Dopo l’accordo, proseguono i lavori per estrarre il petrolio dal Mar Caspio
Lo stato kazako ha ottenuto dal Consorzio di imprese estere un “risarcimento” per il ritardo nella produzione dal giacimento di Kashagan (forse 4 miliardi di dollari) e una maggior percentuale di quote nel Consorzio. L’ExxonMobil ha tolto all’italiana Eni il ruolo di capofila.

Astana (AsiaNews/Agenzie) – La rinegoziazione tra il governo kazako e il Consorzio di imprese guidato dall’italiana spa Eni per lo sfruttamento del giacimento petrolifero di Kashagan, nell’alto Mar Caspio, si è concluso a favore di Astana, che ha dimostrato la capacità di imporsi a importanti imprese petrolifere. Ma anche a favore della statunitense ExxonMobil, che ha tolto all’Eni il ruolo leader del Consorzio.

Il presidente Nursultan Nazarbayev ha annunciato in tv che “ora è stata ripristinata la bilancia della giustizia”. Il quotidiano Megapolis ha parlato di “Grande vittoria per il petrolio” e che la ditta “KazMunayGaz [Kmg] e il governo hanno mostrato chi comanda”.

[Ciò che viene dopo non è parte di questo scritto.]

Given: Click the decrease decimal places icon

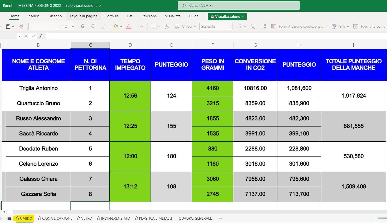Looking at the screenshot, I should [x=263, y=26].
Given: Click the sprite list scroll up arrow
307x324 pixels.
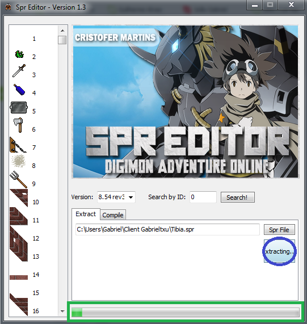Looking at the screenshot, I should (x=62, y=31).
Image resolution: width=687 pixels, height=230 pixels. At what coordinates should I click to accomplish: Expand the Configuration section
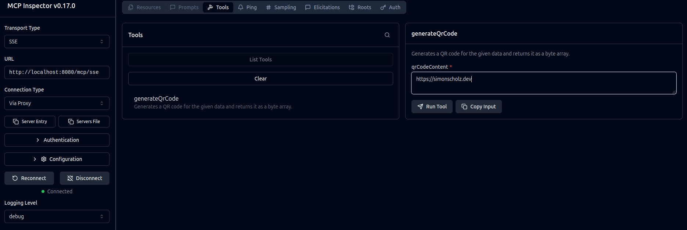pyautogui.click(x=57, y=159)
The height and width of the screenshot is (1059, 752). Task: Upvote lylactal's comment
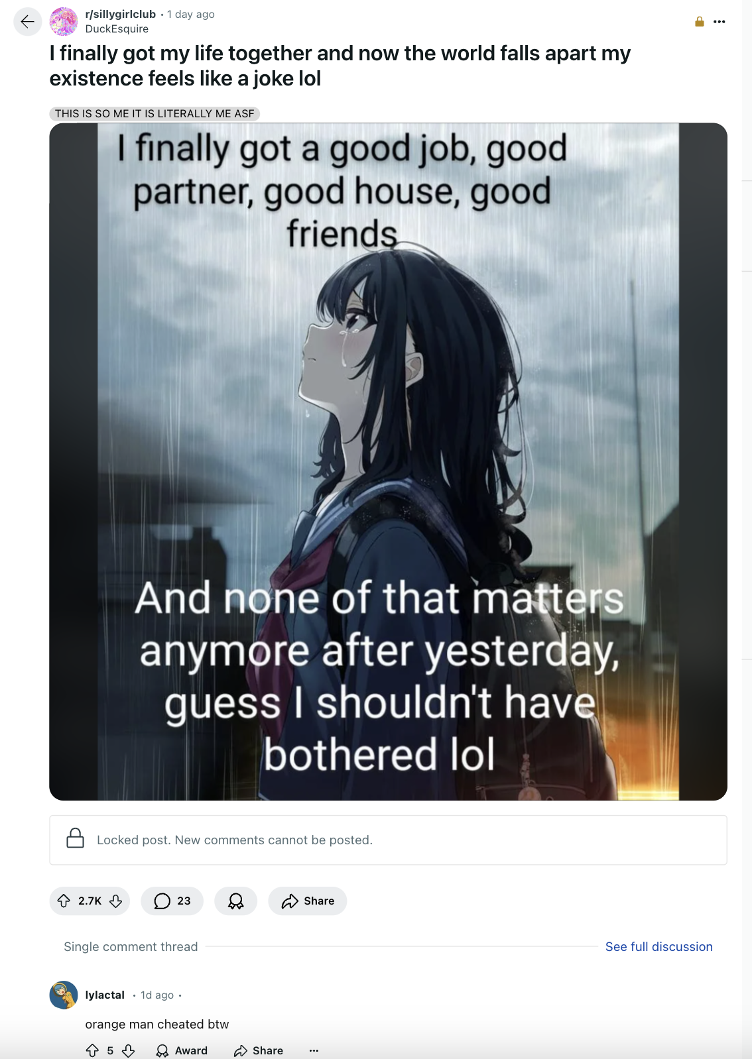[93, 1050]
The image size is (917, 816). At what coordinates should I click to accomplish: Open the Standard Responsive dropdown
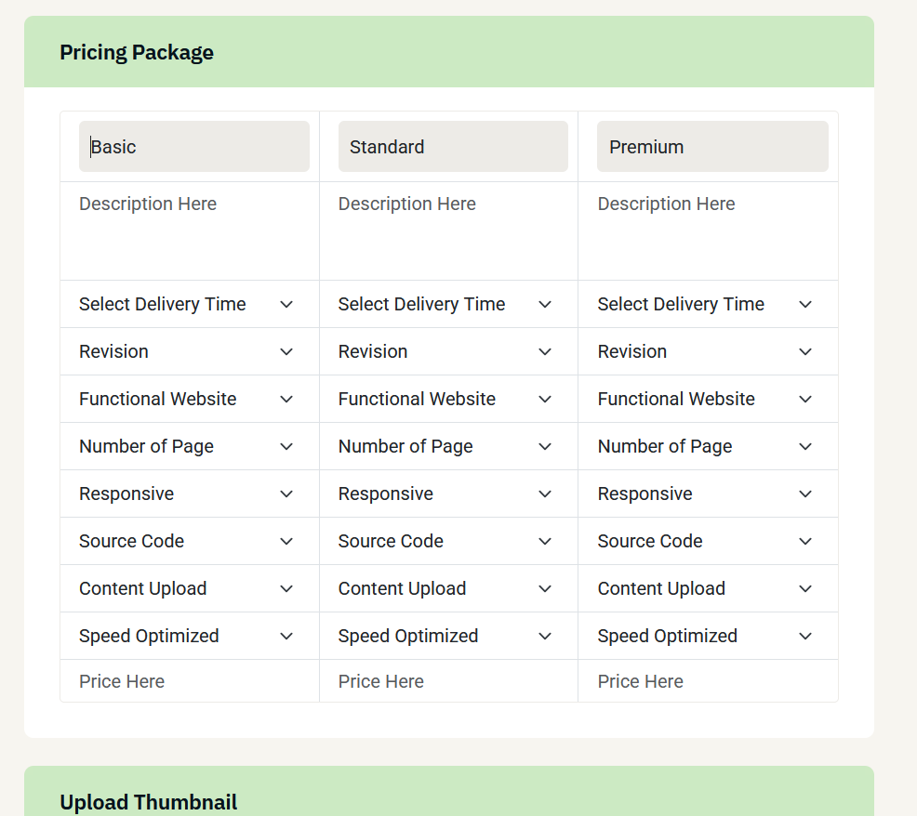pyautogui.click(x=448, y=494)
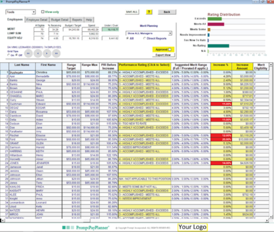274x232 pixels.
Task: Enable the View only checkbox
Action: [43, 12]
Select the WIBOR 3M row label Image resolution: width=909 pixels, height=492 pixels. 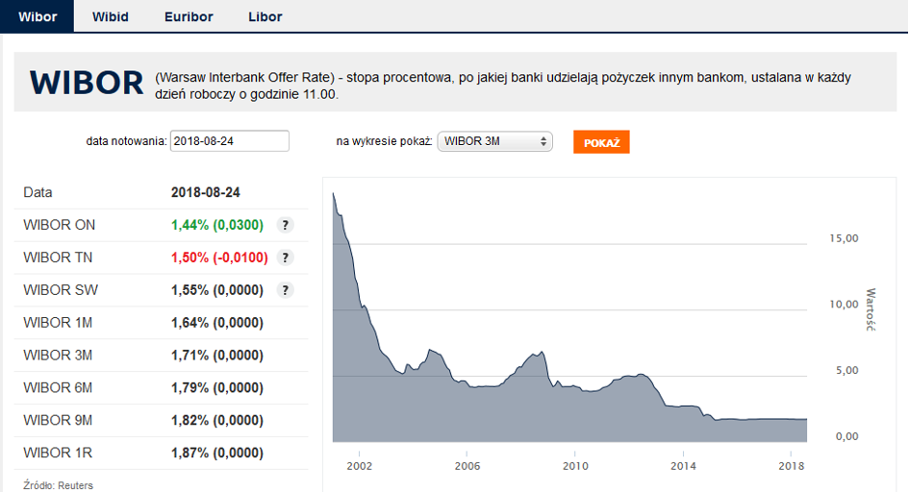pos(58,356)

Il giacimento di Kashagan, nell’alto Mar Caspio, stimato pari a 13 miliardi di barili di greggio e capace di produrre oltre un milione di barili al giorno, è considerato il maggior giacimento scoperto da 35 anni. Nel 1997 il governo kazako ne ha concesso l’esplorazione e lo sfruttamento a un consorzio di società, quali ExxonMobil, Royal Dutch Shell, Eni (capofila del consorzio dal 2001), Total, ConocoPhillips, la giapponese Inpex e la compagnia statale Kmg, in cambio del 2% dei previsti guadagni, cifra stimata in 120 milioni di dollari l’anno, per i primi dieci anni. Ma le opere sono risultate più difficili del previsto e il Consorzio nel 2007 ha annunciato che la produzione sarebbe iniziata solo nel 2010 e che i costi iniziali sarebbero stati di 136 miliardi, circa il doppio del previsto. Il ritardo ha molto contrariato Astana, che punta sul giacimento per alimentare la sua economia, realizzare strutture ed entrare tra i 10 Paesi principali produttori di energia. Il governo nell’agosto 2007 ha risposto chiedendo l’aumento della quota posseduta dalla Kmg ed il pagamento di una somma per compensare i mancati previsti introiti. La trattativa è stata difficile, anche per l’opposizione della statunitense Exxon, e si è conclusa solo il 13 gennaio con un memorandum of understanding (un accordo di massima non impegnativo che anticipa un probabile accordo ufficiale). Il governo kazako ha ottenuto un “risarcimento” tra i 2,5 e i 4,5 miliardi di dollari (da determinare in base al prezzo del greggio) e l’aumento delle quote della Kmg dall’8,33% al 16,81% (pari a quella delle società Eni, Exxon, Shell e Total, che riducono la loro quota dal 18,52% al 16,81%) dietro pagamento di 1,78 miliardi di dollari, valutazione molto inferiore al valore di mercato.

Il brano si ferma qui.